Here is the head of my df, n = 40:
structure(list(Code = c("75", "75", "75", "75", "75", "75", "75",
"75", "75", "75", "75", "75", "75", "R009", "R009", "R009", "R009",
"R009", "R009", "R009", "R009", "R009", "R009", "R009", "R009",
"R009", "R015", "R015", "R015", "R015", "R015", "R015", "R015",
"R015", "R019", "R019", "R019", "R019", "R019", "R019"), Name = c("a",
"b", "c", "d", "e", "f", "g", "h", "i", "j", "k", "l", "m", "a",
"b", "c", "d", "e", "f", "g", "h", "i", "j", "k", "l", "m", "a",
"f", "g", "h", "i", "k", "l", "m", "a", "b", "c", "d", "e", "f"
), n = c(41L, 14L, 7L, 5L, 11L, 138L, 4L, 92L, 19L, 10L, 167L,
67L, 62L, 3L, 1L, 35L, 6L, 125L, 43L, 4L, 44L, 86L, 8L, 33L,
37L, 13L, 8L, 32L, 1L, 3L, 2L, 17L, 2L, 7L, 45L, 14L, 10L, 8L,
15L, 228L)), row.names = c(NA, -40L), groups = structure(list(
Code = c("75", "R009", "R015", "R019"), .rows = structure(list(
1:13, 14:26, 27:34, 35:40), ptype = integer(0), class = c("vctrs_list_of",
"vctrs_vctr", "list"))), row.names = c(NA, -4L), class = c("tbl_df",
"tbl", "data.frame"), .drop = TRUE), class = c("grouped_df",
"tbl_df", "tbl", "data.frame"))
And here is a screenshot:
I'm trying to turn that n value into the equivalent number of rows. So in this screenshot, I'd like Code == 75 and Name = "a" to be repeated as 41 rows in the dataframe.
The reason I'm trying to do this is because I want to see if there is a strong correlation between Code and Name.

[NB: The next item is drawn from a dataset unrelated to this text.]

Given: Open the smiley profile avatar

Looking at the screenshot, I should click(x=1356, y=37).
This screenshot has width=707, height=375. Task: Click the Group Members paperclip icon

So after I have a long dataframe with lots of rows, I plan to use the cor function like this:
cor(df$Code, df$Name)
But because cor I think is going to give me a rejection because Name is not numeric I think I will first have to convert all the Names to numeric values.
df <- df %>%
mutate(Name = case_when(Name == "a" ~ 1,
Name == "b" ~ 2,
Name == "c" ~ 3,
Name == "d" ~ 4,
Name == "e" ~ 5,
Name == "f" ~ 6,
Name == "g" ~ 7,
Name == "h" ~ 8,
Name == "i" ~ 9,
Name == "j" ~ 10,
Name == "k" ~ 11,
Name == "l" ~ 12,
Name == "m" ~ 13))
How do I turn the n value in the dataframe into the equivalent number of rows?
And also, does this workflow make sense? Is there a shortcut to find correlation here besides turning the summary dataframe into more like "raw" data, then converting types to numeric values, then comparing two vectors?